La empresa refresquera que aparenta promocionar a la felicidad adquirió la planta con todo y empleados y García Arce en 1929. Los nuevos refrescos no fueron muy bien recibidos por los tapatíos, quienes todavía preferían las aguas frescas y las nieves raspadas. Para promocionarse y ganar adeptos contrataron al famoso anunciante de la ciudad: José Francisco López “Polidor”, creatura urbana que ha conseguido quedarse en la memoria de los jaliscienses. “Polidor” iba en su carro jalado por mulas gritando anuncios con rimas inventadas por él mismo. “Cola, cola, quiero mi coca-cola” fue la publicidad que se inventó para esta empresa.

El protagonista de toda esta aventura muere en el año de 1934 y el control de la embotelladora pasa a Emilio Castellanos Ochoa. En 1935, el hermano de Carlos, Abelardo García Arce, fundó La Pureza. Ahí aparecen el Sidral, el Orange Crush y el Squirt (su producto más exitoso). En 1948 aparece la Embotelladora Aga. Después ambas empresas se fusionan. Actualmente, la embotelladora con sede en avenida Moctezuma y Clouthier alberga al agua Bonafont. Abelardo García Arce muere en 1974.

La Favorita se mueve de lugar en 1954 a avenida Vallarta y Yaquis (ahora Juan Palomar). No existía nada más que campo en ese entonces. Las fábricas debían mantenerse afuera de la mancha urbana. Los Arcos de Guadalajara apenas tenían unos años de construidos. La Minerva estaba por llegar. El inmueble albergó muchos otros negocios como a la tienda de ropa Atlética, alguna vez marca maquiladora de casi todos los equipos de futbol de primera división.

Ahora está un edificio enorme que abarca toda la manzana. Un edificio que se ajusta al cliché actual de las construcciones altas de estos días (comercios, franquicias, locales, más departamentos de lo que la infraestructura puede soportar). SANIA es el nombre del desarrollo “Mi mundo propio” es el eslogan más irónico que real.

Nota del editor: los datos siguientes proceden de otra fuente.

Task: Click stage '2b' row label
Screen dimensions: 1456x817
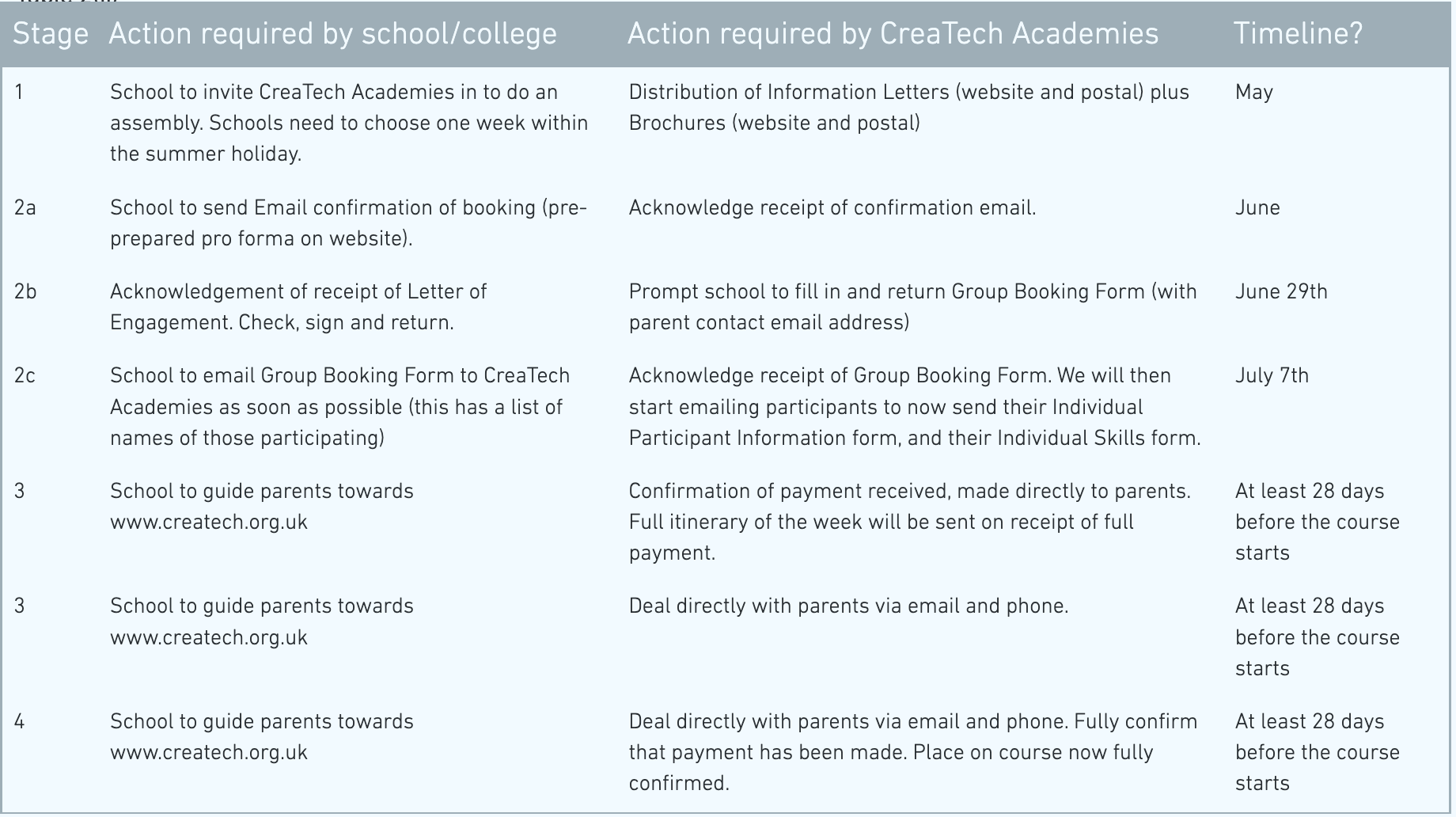Action: (x=25, y=291)
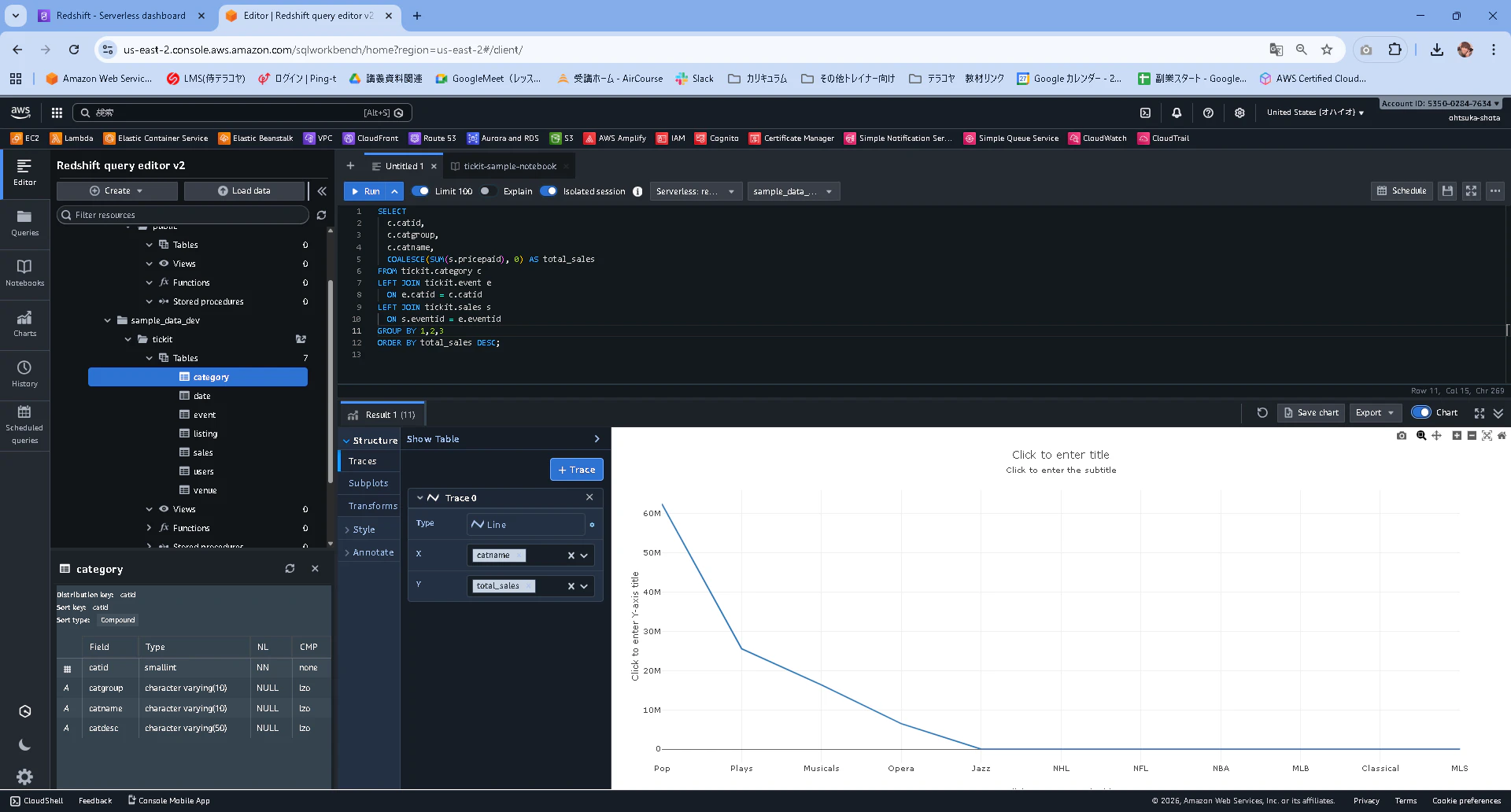
Task: Refresh the category table details panel
Action: [x=290, y=569]
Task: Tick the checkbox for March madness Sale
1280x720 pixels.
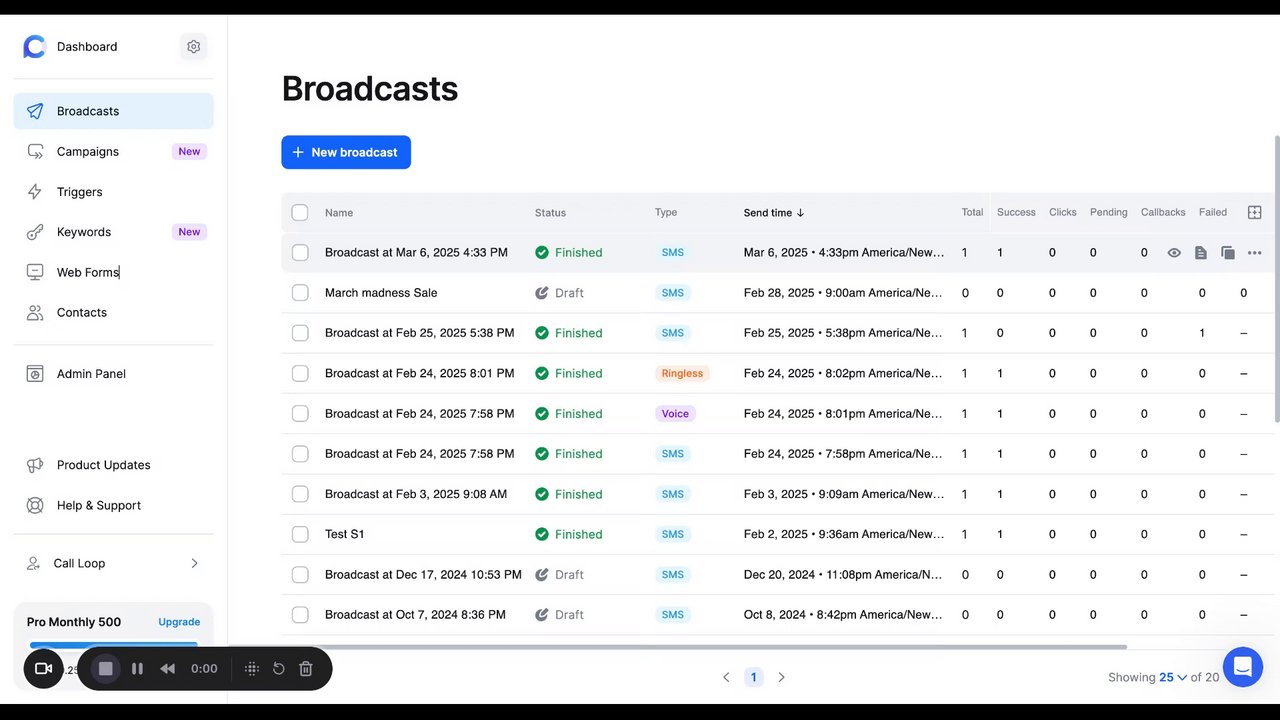Action: click(x=300, y=293)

La última planta se instaló en avenida López Mateos, en la colonia Las Fuentes. La ciudad, otra vez, la alcanzó y la rebasó. También lo hizo con sus otras plantas de distribución (Calzada Independencia y Periférico, Tlaquepaque). En algún momento, la ubicación de esta empresa parecía mostrar algún límite de la ciudad. Era normal que sucediera con cierto tipo de industrias. Por estos días de desarrollos hechos en serie y con urgencia, el ordenamiento territorial, y los límites físicos e imaginarios ya no significan gran cosa. Están un día; al siguiente se evaporan.  Eso sí: los refrescos nunca desaparecen.